- _AUFGABENSTELLUNG 1_:
Fassen Sie im Textauszug über die Erreichbarkeit im Urlaub den Absatz, der mit „Beim Deutschen Gewerkschaftsbund“ beginnt, kürzer zusammen. Behalten Sie dabei seine wesentlichen Aussagen bei.
====== TEXTAUSZUG ======
Einen Ausgleich für die Erreichbarkeit im Urlaub - sei es finanziell oder als Überstunden - sehe das Gesetz bei alldem nicht vor, sagt Bredereck. "Dann wäre es nämlich rein rechtlich kein Urlaub mehr."

Ein aktuelles Urteil bestätigt das. Das Landesarbeitsgericht Schleswig-Holstein hatte im Herbst 2022 entschieden (Az.: 1 Sa 39 öD/22), dass während der Freizet keine dienstlichen SMS gelesen werden müssen. In dem Fall ging es um einen Notfallsanitäter, dessen Chef ihn über kurzfristige Dienstplanänderung für den Folgetag informieren wollte. Das LAG erklärte, der Arbeitgeber müsse damit rechnen, dass der Arbeitnehmer eine ihm geschickte SMS erst mit Beginn seines Dienstes zur Kenntnis nimmt. Denn dann beginne seine Arbeitszeit und sei er verpflichtet, die während seiner Freizeit bei ihm eingegangenen dienstlichen Nachrichten des Arbeitgebers zu lesen.

Beim Deutschen Gewerkschaftsbund (DGB) steht man der dauernden Erreichbarkeit ebenfalls kritisch gegenüber. "Menschen sind keine Maschinen, alle brauchen Ruhezeiten", betont Vorstandsmitglied Anja Piel. Beschäftigte, die ihre Auszeiten zur Erholung nutzten, seien gesünder und leistungsfähiger. Ständige Erreichbarkeit mache dagegen krank: Die Folgen könnten Erschöpfung, Schlafstörungen und im schlimmsten Fall sogar Herz-Kreislauferkrankungen sein, sagt sie.
======
- _AUFGABENSTELLUNG 2_:
Übertragen Sie aus den Datensätzen unten die Zeilen von der Zeile mit „API (262, 701)“ bis einschließlich der Zeile mit „Aviso legal (18, 2165)“ in eine Markdown-Tabelle mit den Spalten „Nr.“ und „Zeile“. Leerzeilen werden dabei ausgelassen.
====== AUSZÜGE AUS DATENSÄTZEN ======
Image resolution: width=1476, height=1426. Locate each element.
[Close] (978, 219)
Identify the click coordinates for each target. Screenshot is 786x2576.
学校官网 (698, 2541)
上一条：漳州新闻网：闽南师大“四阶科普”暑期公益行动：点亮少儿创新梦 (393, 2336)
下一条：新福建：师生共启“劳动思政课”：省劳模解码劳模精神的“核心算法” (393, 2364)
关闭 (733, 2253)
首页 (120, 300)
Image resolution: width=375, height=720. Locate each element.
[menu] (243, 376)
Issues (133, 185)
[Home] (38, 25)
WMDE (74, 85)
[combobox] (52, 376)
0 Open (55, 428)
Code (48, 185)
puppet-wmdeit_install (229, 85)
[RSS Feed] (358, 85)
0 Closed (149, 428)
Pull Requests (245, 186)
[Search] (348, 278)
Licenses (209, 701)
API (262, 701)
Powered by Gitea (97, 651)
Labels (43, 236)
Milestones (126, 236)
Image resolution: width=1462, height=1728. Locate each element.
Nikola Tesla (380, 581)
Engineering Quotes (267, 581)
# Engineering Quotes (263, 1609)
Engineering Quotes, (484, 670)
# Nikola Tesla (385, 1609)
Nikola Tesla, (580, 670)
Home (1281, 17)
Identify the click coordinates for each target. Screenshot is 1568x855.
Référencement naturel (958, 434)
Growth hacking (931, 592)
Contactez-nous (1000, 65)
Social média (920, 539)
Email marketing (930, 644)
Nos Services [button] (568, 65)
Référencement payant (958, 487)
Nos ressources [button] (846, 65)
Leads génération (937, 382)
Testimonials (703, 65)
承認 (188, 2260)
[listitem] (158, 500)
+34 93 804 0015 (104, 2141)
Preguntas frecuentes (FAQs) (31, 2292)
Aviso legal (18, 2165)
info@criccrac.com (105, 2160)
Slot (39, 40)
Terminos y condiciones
======
- _LÖSUNG 1_:
Der DGB sieht ständige Erreichbarkeit kritisch. Vorstandsmitglied Anja Piel betont, Menschen seien keine Maschinen und bräuchten Ruhezeiten. Wer Auszeiten zur Erholung nutze, sei gesünder und leistungsfähiger. Ständige Erreichbarkeit mache dagegen krank. Mögliche Folgen seien Erschöpfung, Schlafstörungen und schlimmstenfalls Herz-Kreislauferkrankungen.

- _LÖSUNG 2_:
| Nr. | Zeile |
|---|---|
| 1 | API (262, 701) |
| 2 | Powered by Gitea (97, 651) |
| 3 | Labels (43, 236) |
| 4 | Milestones (126, 236) |
| 5 | Image resolution: width=1462, height=1728. Locate each element. |
| 6 | Nikola Tesla (380, 581) |
| 7 | Engineering Quotes (267, 581) |
| 8 | # Engineering Quotes (263, 1609) |
| 9 | Engineering Quotes, (484, 670) |
| 10 | # Nikola Tesla (385, 1609) |
| 11 | Nikola Tesla, (580, 670) |
| 12 | Home (1281, 17) |
| 13 | Identify the click coordinates for each target. Screenshot is 1568x855. |
| 14 | Référencement naturel (958, 434) |
| 15 | Growth hacking (931, 592) |
| 16 | Contactez-nous (1000, 65) |
| 17 | Social média (920, 539) |
| 18 | Email marketing (930, 644) |
| 19 | Nos Services [button] (568, 65) |
| 20 | Référencement payant (958, 487) |
| 21 | Nos ressources [button] (846, 65) |
| 22 | Leads génération (937, 382) |
| 23 | Testimonials (703, 65) |
| 24 | 承認 (188, 2260) |
| 25 | [listitem] (158, 500) |
| 26 | +34 93 804 0015 (104, 2141) |
| 27 | Preguntas frecuentes (FAQs) (31, 2292) |
| 28 | Aviso legal (18, 2165) |